_DIRECTIONS FOR THIS TASK_
Repeat the lines below exactly as written, please, from the line with "Click the 'Engine" to the line with "Remove the custom_ref", both lines included, and no others.

Top of DATA UNDER STUDY

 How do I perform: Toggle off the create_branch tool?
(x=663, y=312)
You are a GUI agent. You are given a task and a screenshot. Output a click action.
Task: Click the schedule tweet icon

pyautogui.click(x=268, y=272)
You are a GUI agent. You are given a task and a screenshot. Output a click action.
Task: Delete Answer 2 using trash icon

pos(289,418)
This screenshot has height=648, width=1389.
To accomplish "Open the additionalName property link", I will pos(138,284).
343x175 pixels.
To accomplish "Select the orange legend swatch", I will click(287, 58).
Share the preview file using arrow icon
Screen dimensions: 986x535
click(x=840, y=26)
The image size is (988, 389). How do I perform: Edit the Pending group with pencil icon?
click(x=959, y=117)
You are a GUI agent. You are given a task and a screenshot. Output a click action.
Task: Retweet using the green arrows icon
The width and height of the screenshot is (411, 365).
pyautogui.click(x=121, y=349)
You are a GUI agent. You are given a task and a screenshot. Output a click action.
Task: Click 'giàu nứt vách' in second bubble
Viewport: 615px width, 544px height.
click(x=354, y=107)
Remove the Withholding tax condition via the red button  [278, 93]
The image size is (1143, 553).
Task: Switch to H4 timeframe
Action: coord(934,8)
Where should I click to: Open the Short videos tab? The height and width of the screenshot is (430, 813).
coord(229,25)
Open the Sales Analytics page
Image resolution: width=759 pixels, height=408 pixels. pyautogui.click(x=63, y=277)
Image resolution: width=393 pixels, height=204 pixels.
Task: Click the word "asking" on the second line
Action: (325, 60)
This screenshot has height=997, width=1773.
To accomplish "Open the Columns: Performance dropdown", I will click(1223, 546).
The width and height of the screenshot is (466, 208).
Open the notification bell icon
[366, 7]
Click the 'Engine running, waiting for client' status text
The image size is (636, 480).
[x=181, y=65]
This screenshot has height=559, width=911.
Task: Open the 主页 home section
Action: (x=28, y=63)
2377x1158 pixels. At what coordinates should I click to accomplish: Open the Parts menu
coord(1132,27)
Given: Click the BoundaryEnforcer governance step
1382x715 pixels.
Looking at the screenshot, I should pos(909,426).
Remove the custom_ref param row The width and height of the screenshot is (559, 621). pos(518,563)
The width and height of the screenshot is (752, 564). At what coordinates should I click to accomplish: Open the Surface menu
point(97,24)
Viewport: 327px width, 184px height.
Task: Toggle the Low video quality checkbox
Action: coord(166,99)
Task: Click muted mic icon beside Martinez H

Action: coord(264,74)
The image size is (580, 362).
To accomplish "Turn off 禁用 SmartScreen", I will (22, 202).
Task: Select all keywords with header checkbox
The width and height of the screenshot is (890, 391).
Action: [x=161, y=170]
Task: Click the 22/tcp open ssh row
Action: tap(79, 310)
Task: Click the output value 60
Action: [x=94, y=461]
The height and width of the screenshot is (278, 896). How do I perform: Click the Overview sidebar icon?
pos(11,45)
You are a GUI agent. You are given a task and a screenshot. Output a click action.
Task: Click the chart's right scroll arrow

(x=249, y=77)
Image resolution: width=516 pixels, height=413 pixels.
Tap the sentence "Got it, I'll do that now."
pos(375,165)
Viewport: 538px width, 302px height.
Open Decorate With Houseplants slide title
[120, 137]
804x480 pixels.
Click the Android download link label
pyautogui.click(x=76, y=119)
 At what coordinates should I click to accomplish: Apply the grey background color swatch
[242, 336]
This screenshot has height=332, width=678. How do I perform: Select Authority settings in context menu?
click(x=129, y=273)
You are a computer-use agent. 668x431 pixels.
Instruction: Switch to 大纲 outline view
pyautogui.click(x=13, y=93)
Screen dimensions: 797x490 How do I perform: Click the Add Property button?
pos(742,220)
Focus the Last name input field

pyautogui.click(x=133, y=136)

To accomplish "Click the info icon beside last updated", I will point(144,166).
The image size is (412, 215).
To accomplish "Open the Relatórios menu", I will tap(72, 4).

Bottom of DATA UNDER STUDY

_RESULT OF THE EXERCISE_
Click the 'Engine running, waiting for client' status text
The image size is (636, 480).
[x=181, y=65]
This screenshot has height=559, width=911.
Task: Open the 主页 home section
Action: (x=28, y=63)
2377x1158 pixels. At what coordinates should I click to accomplish: Open the Parts menu
coord(1132,27)
Given: Click the BoundaryEnforcer governance step
1382x715 pixels.
Looking at the screenshot, I should pos(909,426).
Remove the custom_ref param row The width and height of the screenshot is (559, 621). pos(518,563)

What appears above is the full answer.